Journal of Healthcare Informatics Research, 2019

Deep neural networks have shown promising results for various clinical prediction tasks such as d... more Deep neural networks have shown promising results for various clinical prediction tasks such as diagnosis, mortality prediction, predicting duration of stay in hospital, etc. However, training deep networks such as those based on Recurrent Neural Networks (RNNs) requires large labeled data, significant hyper-parameter tuning effort and expertise, and high computational resources. In this work, we investigate as to what extent can transfer learning address these issues when using deep RNNs to model multivariate clinical time series.
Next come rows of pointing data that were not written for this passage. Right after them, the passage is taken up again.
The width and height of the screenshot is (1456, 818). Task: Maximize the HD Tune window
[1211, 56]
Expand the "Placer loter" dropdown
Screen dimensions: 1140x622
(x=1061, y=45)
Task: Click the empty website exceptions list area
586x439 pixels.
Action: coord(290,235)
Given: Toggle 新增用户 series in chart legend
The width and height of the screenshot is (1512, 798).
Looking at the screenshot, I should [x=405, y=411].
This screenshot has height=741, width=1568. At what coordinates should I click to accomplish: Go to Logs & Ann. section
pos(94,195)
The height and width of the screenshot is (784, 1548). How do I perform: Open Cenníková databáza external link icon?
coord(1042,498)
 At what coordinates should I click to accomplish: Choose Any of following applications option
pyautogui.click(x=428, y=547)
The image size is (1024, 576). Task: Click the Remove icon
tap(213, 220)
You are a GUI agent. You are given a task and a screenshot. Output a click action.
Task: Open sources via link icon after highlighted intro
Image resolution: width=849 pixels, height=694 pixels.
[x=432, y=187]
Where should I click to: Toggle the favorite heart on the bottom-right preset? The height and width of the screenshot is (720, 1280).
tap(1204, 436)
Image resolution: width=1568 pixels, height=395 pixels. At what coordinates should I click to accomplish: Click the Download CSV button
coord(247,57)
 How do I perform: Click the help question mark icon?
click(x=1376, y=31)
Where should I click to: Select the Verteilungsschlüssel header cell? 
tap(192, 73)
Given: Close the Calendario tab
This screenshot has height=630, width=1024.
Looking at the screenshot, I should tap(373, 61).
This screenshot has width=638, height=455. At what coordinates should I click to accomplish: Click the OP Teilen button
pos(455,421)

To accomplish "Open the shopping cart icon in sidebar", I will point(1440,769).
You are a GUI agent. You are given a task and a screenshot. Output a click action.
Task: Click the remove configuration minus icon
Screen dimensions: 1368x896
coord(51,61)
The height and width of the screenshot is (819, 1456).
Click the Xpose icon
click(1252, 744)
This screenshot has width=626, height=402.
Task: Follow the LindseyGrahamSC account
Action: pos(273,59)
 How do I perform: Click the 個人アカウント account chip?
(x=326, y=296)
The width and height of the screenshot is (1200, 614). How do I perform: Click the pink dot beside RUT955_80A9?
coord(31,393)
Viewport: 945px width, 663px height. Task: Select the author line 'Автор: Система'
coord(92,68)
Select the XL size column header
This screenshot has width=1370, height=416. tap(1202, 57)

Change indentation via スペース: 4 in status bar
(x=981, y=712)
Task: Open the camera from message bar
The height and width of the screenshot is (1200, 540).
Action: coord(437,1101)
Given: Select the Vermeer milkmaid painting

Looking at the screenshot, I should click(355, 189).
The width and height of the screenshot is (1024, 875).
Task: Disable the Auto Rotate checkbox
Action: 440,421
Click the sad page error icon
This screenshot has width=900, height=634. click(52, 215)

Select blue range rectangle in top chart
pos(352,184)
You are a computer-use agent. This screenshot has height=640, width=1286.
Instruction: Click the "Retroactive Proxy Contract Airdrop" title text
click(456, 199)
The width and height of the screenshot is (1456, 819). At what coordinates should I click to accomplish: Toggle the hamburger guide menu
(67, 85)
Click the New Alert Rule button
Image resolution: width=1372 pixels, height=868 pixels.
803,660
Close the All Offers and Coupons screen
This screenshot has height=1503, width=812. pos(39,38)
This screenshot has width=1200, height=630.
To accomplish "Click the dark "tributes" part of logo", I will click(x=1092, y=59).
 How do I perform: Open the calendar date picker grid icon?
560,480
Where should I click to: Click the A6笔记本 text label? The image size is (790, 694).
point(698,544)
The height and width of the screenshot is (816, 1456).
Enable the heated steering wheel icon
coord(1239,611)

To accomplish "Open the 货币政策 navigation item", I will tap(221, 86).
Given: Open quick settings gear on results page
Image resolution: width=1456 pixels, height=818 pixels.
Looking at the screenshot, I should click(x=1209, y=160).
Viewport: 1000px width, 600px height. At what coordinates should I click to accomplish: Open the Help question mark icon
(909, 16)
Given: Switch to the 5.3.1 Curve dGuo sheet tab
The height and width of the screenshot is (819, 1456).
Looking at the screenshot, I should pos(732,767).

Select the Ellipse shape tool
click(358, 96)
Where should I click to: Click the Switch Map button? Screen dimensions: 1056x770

We consider two scenarios for transfer learning using RNNs: i) domain-adaptation, i.e., leveraging a deep RNN-namely, TimeNet-pre-trained for feature extraction on time series from diverse domains, and adapting it for feature extraction and subsequent target tasks in healthcare domain, ii) task-adaptation, i.e., pre-training a deep RNN-namely, HealthNet-on diverse tasks in healthcare domain, and adapting it to new target tasks in the same domain. We evaluate the above approaches on publicly available MIMIC-III benchmark dataset, and demonstrate that (a) computationally-efficient linear models trained using features extracted via pre-trained RNNs outperform or, in the worst case, perform as well as deep RNNs and statistical hand-crafted features based models trained specifically for target task; (b) models obtained by adapting pre-trained models for target tasks are significantly more robust to the size of labeled data compared to task-specific RNNs, while also being computationally efficient. We, therefore, conclude that pre-trained deep models like TimeNet and HealthNet allow leveraging the advantages of deep learning for clinical time series analysis tasks, while also minimize dependence on hand-crafted features, deal robustly with scarce labeled training data scenarios without overfitting, as well as reduce dependence on expertise and resources required to train deep networks from scratch (e.g. neural network architecture selection and hyper-parameter tuning efforts).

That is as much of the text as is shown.